Press release | 06 Oct 2016 - 16h35 | By INSERM PRESS OFFICE

An Inserm team from the Mondor Institute for Biomedical Research (IMRB) has just identified a key switch in the immune response, and proposes a new immunotherapy-based approach for combating leukaemia. And maybe other cancers in time. This work is published in the journal Blood.


Towards a new immunotherapy for cancer? That may well emerge from the work carried out at Inserm Unit 955, “Mondor Institute for Biomedical Research” (IMRB) by a team led by Prof. José Cohen, Coordinator of the Clinical Investigation Centre – Biotherapy at Henri Mondor Hospital AP-HP, results of which have just been published in Blood. Although it works on the treatment of leukaemias, this team has discovered a key to the regulation of the immune system that makes it possible to stimulate T lymphocyte action, and probably increase the elimination of malignant cells.
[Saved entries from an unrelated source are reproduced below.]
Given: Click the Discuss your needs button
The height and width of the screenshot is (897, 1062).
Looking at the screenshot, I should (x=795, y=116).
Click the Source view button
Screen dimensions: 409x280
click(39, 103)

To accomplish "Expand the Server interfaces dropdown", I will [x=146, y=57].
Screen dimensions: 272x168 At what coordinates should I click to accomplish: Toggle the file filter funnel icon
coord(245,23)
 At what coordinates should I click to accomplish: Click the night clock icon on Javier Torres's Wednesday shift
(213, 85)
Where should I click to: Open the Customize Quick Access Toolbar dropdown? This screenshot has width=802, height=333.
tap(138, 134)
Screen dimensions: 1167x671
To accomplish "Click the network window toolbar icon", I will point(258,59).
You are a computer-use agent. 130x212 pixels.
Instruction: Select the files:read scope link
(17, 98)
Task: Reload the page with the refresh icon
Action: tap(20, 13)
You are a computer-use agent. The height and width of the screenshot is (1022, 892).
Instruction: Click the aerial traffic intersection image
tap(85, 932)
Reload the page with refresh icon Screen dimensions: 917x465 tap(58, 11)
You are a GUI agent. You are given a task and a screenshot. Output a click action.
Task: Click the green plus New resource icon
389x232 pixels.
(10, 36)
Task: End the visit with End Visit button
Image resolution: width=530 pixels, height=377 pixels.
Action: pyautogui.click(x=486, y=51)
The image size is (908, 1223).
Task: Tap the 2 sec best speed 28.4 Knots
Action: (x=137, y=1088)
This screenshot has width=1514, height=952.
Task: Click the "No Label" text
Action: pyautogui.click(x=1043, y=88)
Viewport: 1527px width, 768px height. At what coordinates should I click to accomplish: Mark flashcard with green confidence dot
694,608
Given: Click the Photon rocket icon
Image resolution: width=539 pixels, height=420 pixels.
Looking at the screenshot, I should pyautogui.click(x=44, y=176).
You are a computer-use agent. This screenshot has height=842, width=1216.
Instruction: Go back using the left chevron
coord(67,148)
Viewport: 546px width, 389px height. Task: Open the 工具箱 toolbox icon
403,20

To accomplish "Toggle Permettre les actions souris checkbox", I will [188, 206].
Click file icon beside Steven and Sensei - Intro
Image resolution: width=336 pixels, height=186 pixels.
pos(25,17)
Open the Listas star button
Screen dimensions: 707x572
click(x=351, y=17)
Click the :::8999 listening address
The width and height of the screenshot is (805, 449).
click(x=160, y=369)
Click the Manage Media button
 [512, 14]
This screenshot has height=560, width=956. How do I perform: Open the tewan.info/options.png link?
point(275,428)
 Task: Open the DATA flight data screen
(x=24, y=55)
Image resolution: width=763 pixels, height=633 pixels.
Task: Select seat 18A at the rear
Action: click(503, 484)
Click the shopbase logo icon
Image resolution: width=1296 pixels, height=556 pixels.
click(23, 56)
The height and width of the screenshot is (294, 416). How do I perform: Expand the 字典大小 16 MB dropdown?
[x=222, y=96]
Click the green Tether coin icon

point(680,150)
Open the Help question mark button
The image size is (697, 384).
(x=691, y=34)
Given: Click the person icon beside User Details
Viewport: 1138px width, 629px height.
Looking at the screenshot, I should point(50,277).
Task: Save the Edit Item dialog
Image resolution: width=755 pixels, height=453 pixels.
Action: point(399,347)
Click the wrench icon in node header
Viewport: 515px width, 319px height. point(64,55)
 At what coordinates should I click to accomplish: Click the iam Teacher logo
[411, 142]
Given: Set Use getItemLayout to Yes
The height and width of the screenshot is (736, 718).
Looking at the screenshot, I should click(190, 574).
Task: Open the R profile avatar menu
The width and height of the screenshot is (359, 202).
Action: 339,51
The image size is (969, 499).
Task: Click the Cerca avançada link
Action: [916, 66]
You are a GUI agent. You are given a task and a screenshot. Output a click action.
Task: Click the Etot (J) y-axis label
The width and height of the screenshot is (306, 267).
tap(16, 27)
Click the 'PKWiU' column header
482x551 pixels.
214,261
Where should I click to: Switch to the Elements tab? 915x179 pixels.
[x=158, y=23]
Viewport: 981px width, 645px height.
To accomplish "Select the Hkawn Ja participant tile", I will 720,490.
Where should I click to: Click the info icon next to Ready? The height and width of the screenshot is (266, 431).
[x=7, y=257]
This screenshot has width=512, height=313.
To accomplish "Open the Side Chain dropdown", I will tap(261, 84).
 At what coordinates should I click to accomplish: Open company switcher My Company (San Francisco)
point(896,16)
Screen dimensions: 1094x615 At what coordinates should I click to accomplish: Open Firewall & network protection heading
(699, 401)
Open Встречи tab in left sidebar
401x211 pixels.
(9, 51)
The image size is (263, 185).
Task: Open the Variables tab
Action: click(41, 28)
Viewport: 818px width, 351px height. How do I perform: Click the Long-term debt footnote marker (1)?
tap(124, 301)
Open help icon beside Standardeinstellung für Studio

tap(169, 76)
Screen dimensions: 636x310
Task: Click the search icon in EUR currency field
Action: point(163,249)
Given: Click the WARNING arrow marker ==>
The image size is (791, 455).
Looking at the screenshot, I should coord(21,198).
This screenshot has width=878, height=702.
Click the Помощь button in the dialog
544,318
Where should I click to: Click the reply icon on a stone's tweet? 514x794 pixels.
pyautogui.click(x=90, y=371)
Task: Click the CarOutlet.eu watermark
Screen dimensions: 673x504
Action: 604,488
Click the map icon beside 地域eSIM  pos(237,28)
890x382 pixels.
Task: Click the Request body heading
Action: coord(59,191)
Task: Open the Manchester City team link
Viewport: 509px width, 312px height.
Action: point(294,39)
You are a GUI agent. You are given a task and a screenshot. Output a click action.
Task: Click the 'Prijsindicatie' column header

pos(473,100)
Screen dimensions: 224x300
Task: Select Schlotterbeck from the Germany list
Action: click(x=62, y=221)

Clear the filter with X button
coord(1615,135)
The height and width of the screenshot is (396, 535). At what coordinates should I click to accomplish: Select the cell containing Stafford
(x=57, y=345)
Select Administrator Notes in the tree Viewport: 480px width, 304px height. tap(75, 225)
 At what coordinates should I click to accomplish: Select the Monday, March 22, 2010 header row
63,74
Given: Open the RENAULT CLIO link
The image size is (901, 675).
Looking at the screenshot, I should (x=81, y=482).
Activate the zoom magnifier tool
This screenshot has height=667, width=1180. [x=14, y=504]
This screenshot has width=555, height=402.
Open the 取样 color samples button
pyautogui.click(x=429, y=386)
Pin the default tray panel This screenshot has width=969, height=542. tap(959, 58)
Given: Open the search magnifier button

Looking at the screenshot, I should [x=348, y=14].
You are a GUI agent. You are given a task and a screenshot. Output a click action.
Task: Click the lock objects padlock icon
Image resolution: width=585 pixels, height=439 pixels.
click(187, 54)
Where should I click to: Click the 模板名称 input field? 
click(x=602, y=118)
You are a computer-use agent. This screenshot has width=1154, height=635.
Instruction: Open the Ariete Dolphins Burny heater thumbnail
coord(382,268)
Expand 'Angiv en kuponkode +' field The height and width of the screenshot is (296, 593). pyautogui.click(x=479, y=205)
It was their work on graft versus host disease, a serious complication in leukaemia patients who receive blood cell transplants, that set them on the track. This complication is due to the recipient’s cells being attacked by overactive T cells present in the transplant. Moreover the researchers found that the presence in the transplant of T regulatory cells (T regs), a specific subpopulation of T lymphocytes, the role of which is to down-regulate the immune response, limited this phenomenon. In a mouse model, when they injected additional T regs during transplantation, they prevented the transplant from attacking the host. They therefore decided to go further, and find out how these T reg cells were controlled.


TNFR2, an immune response switch

To do this, they performed different experiments, and finally demonstrated the existence of a closed circuit between conventional T lymphocytes and T reg lymphocytes, involving a key receptor called TNFR2. When conventional T lymphocytes are active, they secrete tumour necrosis factor (TNF), which binds to the TNFR2 receptors present on the surface of T regs. This signal stimulates the latter, which then inhibit the conventional T lymphocyte response. Conversely, when the TNFR2 receptor is blocked, T regs become inactive and T lymphocytes are activated.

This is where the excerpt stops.